» **Task to complete**: Nothing in the data is to be left out; copy it exactly.

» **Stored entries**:
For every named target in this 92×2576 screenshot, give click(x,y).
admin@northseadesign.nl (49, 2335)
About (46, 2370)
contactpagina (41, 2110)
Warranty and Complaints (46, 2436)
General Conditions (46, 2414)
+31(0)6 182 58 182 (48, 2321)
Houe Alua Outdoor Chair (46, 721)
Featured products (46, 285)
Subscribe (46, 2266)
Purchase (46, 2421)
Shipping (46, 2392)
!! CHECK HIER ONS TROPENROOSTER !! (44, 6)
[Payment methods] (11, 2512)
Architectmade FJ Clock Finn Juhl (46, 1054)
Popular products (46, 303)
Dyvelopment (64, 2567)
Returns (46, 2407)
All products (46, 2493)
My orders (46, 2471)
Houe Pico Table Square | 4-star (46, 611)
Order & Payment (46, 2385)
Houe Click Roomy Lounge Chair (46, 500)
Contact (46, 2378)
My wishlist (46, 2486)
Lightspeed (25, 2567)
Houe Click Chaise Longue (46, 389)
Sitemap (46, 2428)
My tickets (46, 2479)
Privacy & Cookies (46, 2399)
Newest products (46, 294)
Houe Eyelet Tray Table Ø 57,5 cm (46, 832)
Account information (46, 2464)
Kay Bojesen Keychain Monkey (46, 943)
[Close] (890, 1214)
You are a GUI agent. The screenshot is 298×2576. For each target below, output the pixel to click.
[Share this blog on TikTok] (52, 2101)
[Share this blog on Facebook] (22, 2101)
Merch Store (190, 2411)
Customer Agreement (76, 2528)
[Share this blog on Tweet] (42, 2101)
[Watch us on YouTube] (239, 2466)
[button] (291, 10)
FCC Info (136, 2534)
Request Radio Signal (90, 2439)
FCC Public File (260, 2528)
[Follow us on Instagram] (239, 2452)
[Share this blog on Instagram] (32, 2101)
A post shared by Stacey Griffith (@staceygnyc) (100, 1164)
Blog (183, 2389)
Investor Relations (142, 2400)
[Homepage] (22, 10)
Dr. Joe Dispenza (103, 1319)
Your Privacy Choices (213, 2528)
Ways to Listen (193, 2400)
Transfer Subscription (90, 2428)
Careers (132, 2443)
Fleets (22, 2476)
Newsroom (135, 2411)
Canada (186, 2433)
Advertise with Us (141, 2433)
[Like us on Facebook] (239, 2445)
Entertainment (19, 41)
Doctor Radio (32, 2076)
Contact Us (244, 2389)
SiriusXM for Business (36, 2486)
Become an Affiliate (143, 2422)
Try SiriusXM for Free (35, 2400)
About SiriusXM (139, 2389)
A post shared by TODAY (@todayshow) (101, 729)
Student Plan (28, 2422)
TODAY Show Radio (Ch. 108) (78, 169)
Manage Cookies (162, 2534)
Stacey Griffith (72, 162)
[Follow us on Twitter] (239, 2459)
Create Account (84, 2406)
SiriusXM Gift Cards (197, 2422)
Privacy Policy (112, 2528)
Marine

» **Solution**:
For every named target in this 92×2576 screenshot, give click(x,y).
admin@northseadesign.nl (49, 2335)
About (46, 2370)
contactpagina (41, 2110)
Warranty and Complaints (46, 2436)
General Conditions (46, 2414)
+31(0)6 182 58 182 (48, 2321)
Houe Alua Outdoor Chair (46, 721)
Featured products (46, 285)
Subscribe (46, 2266)
Purchase (46, 2421)
Shipping (46, 2392)
!! CHECK HIER ONS TROPENROOSTER !! (44, 6)
[Payment methods] (11, 2512)
Architectmade FJ Clock Finn Juhl (46, 1054)
Popular products (46, 303)
Dyvelopment (64, 2567)
Returns (46, 2407)
All products (46, 2493)
My orders (46, 2471)
Houe Pico Table Square | 4-star (46, 611)
Order & Payment (46, 2385)
Houe Click Roomy Lounge Chair (46, 500)
Contact (46, 2378)
My wishlist (46, 2486)
Lightspeed (25, 2567)
Houe Click Chaise Longue (46, 389)
Sitemap (46, 2428)
My tickets (46, 2479)
Privacy & Cookies (46, 2399)
Newest products (46, 294)
Houe Eyelet Tray Table Ø 57,5 cm (46, 832)
Account information (46, 2464)
Kay Bojesen Keychain Monkey (46, 943)
[Close] (890, 1214)
You are a GUI agent. The screenshot is 298×2576. For each target below, output the pixel to click.
[Share this blog on TikTok] (52, 2101)
[Share this blog on Facebook] (22, 2101)
Merch Store (190, 2411)
Customer Agreement (76, 2528)
[Share this blog on Tweet] (42, 2101)
[Watch us on YouTube] (239, 2466)
[button] (291, 10)
FCC Info (136, 2534)
Request Radio Signal (90, 2439)
FCC Public File (260, 2528)
[Follow us on Instagram] (239, 2452)
[Share this blog on Instagram] (32, 2101)
A post shared by Stacey Griffith (@staceygnyc) (100, 1164)
Blog (183, 2389)
Investor Relations (142, 2400)
[Homepage] (22, 10)
Dr. Joe Dispenza (103, 1319)
Your Privacy Choices (213, 2528)
Ways to Listen (193, 2400)
Transfer Subscription (90, 2428)
Careers (132, 2443)
Fleets (22, 2476)
Newsroom (135, 2411)
Canada (186, 2433)
Advertise with Us (141, 2433)
[Like us on Facebook] (239, 2445)
Entertainment (19, 41)
Doctor Radio (32, 2076)
Contact Us (244, 2389)
SiriusXM for Business (36, 2486)
Become an Affiliate (143, 2422)
Try SiriusXM for Free (35, 2400)
About SiriusXM (139, 2389)
A post shared by TODAY (@todayshow) (101, 729)
Student Plan (28, 2422)
TODAY Show Radio (Ch. 108) (78, 169)
Manage Cookies (162, 2534)
Stacey Griffith (72, 162)
[Follow us on Twitter] (239, 2459)
Create Account (84, 2406)
SiriusXM Gift Cards (197, 2422)
Privacy Policy (112, 2528)
Marine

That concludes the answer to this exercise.